=== Begin Enclosure ===
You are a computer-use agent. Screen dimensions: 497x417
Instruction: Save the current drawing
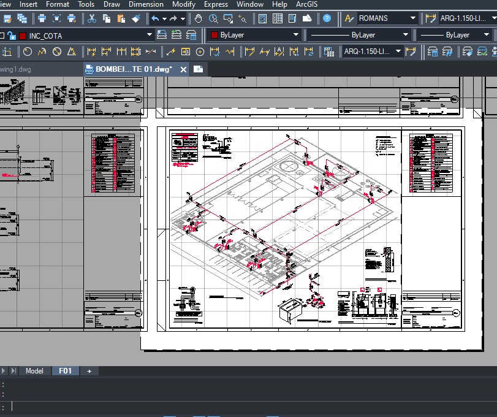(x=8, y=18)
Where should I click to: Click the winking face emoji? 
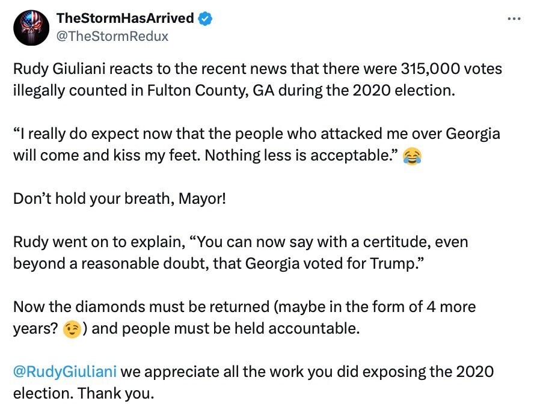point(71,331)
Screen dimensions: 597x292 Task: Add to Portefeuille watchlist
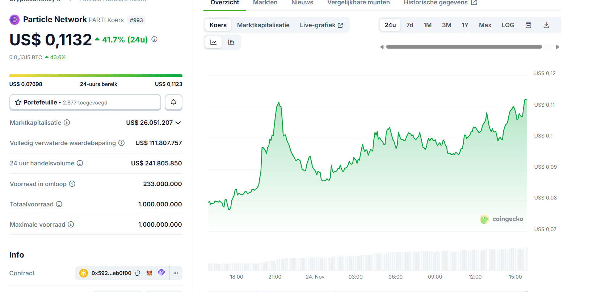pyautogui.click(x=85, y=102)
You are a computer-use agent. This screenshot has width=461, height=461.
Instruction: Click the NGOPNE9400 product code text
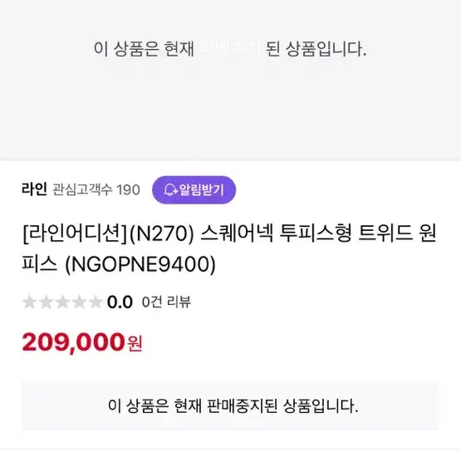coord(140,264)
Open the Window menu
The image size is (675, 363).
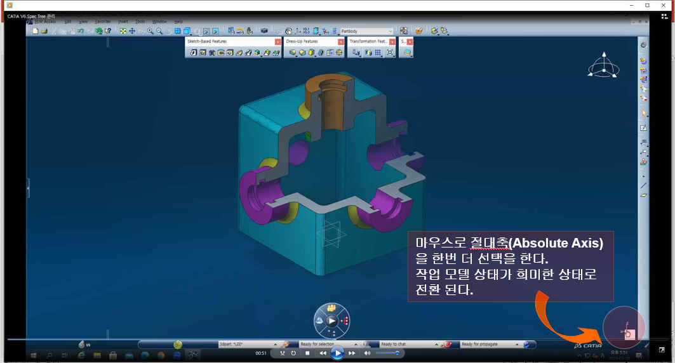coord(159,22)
=== End Enclosure ===
Copy every record above exactly, leaving out any pictures.

You are a computer-use agent. Screen dimensions: 497x417
Instruction: Save the current drawing
(x=8, y=18)
Where should I click to: Click the winking face emoji? 
point(71,331)
Screen dimensions: 597x292 Task: Add to Portefeuille watchlist
pyautogui.click(x=85, y=102)
You are a computer-use agent. This screenshot has width=461, height=461.
Instruction: Click the NGOPNE9400 product code text
coord(140,264)
Open the Window menu
The image size is (675, 363).
coord(159,22)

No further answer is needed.